The latest YA craze: ‘Half Bad’ by Sally Green

Half-Bad Sally Green’s book “Half Bad” comes out March 4.
Credit: Mark Allen

Sally Green’s book “Half Bad” isn’t out until next week, but it has already been sold in 45 countries, turned into a trilogy and optioned for a movie being produced by Karen Rosenfelt, who was responsible for “Twilight,” “Percy Jackson and the Sea of Monsters” and “The Book Thief.” Oh, and it’s her first book.

If you’re already completely over “The Hunger Games” and need something to hold you over until “Divergent” hits theaters, this is it.

“Half Bad” is about a 16-year-old boy named Nathan who lives in a cage and is being trained to kill. Living among humans are witches, some purely good and some horrendously evil, with Nathan’s father being the worst of the worst.
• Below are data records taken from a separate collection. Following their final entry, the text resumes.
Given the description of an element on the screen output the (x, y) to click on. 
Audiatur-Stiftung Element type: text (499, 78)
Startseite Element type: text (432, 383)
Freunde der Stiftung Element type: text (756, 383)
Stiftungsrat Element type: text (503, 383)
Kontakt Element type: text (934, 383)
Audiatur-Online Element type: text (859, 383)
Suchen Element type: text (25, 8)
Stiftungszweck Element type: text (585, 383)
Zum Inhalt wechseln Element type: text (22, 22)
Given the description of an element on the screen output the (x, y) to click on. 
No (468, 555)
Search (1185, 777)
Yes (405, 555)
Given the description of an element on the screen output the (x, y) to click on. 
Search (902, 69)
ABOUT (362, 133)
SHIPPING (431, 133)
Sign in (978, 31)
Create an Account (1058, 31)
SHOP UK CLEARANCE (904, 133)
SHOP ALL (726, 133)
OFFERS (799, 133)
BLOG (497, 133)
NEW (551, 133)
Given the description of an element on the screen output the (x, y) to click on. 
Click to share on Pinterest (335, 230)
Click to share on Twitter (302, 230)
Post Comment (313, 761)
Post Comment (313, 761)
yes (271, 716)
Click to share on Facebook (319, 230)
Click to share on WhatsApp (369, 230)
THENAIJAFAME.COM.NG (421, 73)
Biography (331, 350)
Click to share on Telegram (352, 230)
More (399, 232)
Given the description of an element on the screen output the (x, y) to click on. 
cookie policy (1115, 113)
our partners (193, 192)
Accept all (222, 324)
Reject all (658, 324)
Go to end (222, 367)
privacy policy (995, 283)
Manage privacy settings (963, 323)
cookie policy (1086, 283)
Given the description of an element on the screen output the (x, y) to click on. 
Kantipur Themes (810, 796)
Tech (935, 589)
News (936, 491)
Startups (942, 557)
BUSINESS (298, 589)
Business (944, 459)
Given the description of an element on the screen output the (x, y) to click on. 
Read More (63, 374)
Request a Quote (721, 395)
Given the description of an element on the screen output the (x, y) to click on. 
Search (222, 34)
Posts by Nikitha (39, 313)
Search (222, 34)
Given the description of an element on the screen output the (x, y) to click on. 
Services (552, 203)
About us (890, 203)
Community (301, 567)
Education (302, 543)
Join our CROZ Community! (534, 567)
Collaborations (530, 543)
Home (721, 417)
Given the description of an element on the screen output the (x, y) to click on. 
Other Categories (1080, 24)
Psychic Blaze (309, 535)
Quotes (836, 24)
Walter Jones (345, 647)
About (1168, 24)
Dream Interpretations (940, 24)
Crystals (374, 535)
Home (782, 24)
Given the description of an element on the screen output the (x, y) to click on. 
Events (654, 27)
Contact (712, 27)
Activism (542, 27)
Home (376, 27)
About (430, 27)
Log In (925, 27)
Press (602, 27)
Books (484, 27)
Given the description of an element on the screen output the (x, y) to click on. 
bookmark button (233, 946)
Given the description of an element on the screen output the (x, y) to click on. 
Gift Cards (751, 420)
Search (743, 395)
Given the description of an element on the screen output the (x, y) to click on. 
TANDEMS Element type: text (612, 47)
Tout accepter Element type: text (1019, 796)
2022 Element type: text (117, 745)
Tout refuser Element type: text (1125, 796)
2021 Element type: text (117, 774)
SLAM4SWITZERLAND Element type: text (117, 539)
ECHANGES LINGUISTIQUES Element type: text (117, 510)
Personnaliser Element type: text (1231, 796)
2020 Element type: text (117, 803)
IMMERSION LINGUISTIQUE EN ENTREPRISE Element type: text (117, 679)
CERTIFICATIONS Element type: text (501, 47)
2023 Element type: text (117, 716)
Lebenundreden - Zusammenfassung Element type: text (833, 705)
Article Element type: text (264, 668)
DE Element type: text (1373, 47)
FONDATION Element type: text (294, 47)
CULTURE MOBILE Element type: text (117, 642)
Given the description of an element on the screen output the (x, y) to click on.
To survive, Nathan needs to escape his keepers, find his father and receive three gifts that will bring him his own magical powers.

Bucking the trend of YA novels set in a futuristic dystopian time, “Half Bad” is set in modern-day England. “The book is [dystopian] in a way, but to be honest I never really believed it was going to be published, so my idea was just to write the book I would want to read if I was 15 or 16,” Green tells us. “It wasn’t in my mind about what the market needed or didn’t need.”

Interestingly, when Green began writing she had a very different novel in mind: “Initially, it was a completely different story about a girl who didn’t know she was a witch.” She did, however, always plan on writing a trilogy.”My original idea was for the White Witches to be assumed good and Black Witches assumed to be bad.

“Originally, I had Nathan living in a White Witch world in book one and you would think the White Witches were going to be good. When you move to book two, the Black Witch world, you see the witches in an entirely new way. And then the third book would tie it all together. But actually, it didn’t work out like that,” Green reveals.

As far as the movie goes, Green guesses the cast will be mostly unknown actors, although she has two dream people in mind: “To play Marcus, I would love George Clooney, but it would be the mean George Clooney, like in ‘From Dusk till Dawn.’ And Gabriel, the Black Witch that appears in the end of the book, is definitely Aidan Turner, who was in the latest ‘Hobbit’ movies. He’s gorgeous,” she says.

Green is at work on the second book, which she says is much more daunting than writing the first. “I didn’t even know the first one was going to be published. I was writing it mainly for myself,” she says. “Now I have a deadline and an audience that I have to keep happy. The blank page in the beginning [for the second book] was a bit nerve-wracking. I was in a bit of a panic to get the first words down,” she says. “After the first 10,000 words, then I relaxed into it.”